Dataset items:
#####

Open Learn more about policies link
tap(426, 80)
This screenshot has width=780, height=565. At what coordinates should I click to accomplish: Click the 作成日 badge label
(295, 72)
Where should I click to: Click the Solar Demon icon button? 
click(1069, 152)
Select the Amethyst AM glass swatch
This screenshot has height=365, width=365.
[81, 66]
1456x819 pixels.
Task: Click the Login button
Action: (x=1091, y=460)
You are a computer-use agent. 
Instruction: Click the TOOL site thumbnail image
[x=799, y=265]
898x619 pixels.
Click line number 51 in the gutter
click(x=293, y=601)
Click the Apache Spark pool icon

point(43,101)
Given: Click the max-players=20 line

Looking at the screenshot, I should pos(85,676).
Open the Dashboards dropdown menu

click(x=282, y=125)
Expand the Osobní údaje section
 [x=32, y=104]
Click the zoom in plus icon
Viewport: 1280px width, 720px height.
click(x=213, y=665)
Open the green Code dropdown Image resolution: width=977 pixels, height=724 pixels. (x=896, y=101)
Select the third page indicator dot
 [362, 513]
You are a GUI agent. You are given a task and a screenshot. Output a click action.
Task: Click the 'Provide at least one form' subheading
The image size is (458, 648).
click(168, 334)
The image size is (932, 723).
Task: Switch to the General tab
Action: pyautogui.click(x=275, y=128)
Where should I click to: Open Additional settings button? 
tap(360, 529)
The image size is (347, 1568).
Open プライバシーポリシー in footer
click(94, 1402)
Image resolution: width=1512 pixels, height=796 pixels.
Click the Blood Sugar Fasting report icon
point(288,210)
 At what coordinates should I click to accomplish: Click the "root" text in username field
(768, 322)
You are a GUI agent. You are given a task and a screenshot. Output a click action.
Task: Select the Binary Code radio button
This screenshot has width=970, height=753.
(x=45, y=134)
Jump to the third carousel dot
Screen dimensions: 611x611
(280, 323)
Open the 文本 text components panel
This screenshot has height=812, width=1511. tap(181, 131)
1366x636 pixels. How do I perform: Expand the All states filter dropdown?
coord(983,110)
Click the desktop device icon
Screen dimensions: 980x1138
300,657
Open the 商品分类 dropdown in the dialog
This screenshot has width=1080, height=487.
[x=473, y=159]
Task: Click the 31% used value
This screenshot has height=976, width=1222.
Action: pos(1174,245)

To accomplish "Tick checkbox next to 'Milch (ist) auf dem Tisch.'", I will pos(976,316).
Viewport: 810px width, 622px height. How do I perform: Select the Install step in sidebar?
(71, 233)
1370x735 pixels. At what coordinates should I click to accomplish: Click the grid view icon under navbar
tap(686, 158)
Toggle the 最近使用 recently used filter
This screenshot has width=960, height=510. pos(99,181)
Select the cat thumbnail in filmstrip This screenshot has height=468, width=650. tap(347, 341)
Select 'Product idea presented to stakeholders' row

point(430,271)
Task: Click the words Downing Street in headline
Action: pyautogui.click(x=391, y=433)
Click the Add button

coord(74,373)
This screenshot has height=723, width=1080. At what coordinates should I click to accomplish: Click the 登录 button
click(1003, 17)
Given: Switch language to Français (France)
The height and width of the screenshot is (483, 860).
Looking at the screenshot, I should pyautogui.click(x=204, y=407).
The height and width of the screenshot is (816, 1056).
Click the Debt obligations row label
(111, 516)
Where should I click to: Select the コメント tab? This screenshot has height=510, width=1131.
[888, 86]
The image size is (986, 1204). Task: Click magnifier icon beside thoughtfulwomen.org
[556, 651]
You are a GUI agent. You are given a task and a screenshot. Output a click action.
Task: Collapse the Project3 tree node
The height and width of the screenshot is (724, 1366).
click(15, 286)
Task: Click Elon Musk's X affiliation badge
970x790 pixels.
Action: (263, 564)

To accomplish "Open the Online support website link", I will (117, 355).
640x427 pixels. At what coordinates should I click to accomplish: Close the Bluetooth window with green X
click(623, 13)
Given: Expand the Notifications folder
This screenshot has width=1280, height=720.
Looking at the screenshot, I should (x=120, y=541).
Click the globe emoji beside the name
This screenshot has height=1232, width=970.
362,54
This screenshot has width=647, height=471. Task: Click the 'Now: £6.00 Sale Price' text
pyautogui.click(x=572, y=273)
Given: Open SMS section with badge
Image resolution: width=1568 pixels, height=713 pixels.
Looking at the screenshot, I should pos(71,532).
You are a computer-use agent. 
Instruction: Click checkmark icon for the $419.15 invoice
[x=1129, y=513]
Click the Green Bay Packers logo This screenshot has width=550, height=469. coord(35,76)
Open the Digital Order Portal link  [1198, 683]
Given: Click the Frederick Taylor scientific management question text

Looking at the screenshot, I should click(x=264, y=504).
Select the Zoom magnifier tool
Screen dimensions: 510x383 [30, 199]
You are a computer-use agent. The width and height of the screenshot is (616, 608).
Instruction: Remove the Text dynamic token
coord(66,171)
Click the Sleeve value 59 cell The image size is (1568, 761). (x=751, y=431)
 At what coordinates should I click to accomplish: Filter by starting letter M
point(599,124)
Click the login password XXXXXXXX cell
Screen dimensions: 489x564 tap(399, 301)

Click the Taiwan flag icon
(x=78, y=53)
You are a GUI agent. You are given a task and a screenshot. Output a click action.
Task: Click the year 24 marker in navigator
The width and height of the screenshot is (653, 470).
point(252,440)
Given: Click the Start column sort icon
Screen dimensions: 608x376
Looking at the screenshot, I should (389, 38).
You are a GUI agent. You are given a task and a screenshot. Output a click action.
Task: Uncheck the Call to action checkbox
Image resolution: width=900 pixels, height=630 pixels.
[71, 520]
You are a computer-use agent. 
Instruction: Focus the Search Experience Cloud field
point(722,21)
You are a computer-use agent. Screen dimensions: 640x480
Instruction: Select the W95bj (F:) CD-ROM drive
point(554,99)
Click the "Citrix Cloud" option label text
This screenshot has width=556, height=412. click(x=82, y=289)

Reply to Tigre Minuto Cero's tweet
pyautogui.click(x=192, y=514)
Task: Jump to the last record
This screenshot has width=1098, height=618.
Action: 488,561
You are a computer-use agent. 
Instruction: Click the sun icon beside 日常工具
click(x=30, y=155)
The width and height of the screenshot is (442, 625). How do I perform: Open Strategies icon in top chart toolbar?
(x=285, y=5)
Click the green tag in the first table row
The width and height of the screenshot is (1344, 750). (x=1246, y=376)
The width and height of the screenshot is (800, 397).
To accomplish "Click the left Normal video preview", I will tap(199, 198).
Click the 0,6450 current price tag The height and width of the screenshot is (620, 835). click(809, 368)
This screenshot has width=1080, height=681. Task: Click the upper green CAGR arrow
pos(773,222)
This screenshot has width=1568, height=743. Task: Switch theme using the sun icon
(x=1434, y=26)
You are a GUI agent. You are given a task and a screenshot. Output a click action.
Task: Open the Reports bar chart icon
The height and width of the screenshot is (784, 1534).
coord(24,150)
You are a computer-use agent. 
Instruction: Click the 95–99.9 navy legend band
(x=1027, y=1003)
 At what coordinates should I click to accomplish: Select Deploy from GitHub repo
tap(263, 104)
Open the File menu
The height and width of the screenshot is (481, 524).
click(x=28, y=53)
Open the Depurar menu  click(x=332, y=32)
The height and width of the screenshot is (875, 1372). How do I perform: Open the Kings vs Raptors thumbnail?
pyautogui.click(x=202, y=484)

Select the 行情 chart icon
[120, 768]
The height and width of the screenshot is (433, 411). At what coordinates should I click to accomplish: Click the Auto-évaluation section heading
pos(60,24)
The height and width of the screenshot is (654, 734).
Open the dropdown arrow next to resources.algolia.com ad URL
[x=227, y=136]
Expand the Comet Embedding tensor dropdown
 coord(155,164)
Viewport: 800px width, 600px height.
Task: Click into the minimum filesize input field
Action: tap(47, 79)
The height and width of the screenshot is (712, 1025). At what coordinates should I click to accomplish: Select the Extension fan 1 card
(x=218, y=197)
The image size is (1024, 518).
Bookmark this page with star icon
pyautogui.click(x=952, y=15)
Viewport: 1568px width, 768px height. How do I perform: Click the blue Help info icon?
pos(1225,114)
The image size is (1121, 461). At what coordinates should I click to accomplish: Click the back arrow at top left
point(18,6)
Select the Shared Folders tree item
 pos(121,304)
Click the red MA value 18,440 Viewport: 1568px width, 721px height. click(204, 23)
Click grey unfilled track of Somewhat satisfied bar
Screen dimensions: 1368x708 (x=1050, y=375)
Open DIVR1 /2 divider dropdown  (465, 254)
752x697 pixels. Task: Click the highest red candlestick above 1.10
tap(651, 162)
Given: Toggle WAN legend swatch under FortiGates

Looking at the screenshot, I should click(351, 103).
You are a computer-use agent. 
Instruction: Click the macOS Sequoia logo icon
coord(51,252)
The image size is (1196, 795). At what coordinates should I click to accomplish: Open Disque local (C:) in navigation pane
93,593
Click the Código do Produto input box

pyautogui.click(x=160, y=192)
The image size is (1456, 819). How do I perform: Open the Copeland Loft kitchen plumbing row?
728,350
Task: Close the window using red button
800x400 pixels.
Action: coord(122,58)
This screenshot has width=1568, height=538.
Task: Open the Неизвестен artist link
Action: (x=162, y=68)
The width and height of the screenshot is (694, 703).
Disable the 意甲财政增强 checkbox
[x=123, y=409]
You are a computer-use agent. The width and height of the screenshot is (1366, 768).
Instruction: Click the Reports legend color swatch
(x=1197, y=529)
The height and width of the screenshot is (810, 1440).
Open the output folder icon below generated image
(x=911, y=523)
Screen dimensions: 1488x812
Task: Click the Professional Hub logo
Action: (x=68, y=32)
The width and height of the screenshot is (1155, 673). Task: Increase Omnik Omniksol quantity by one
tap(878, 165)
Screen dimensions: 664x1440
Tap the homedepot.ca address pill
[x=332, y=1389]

#####

Search the records for the string "value" and report each line that has it.

Task: Click the 31% used value
Click the Sleeve value 59 cell The image size is (1568, 761). (x=751, y=431)
Click the red MA value 18,440 Viewport: 1568px width, 721px height. click(204, 23)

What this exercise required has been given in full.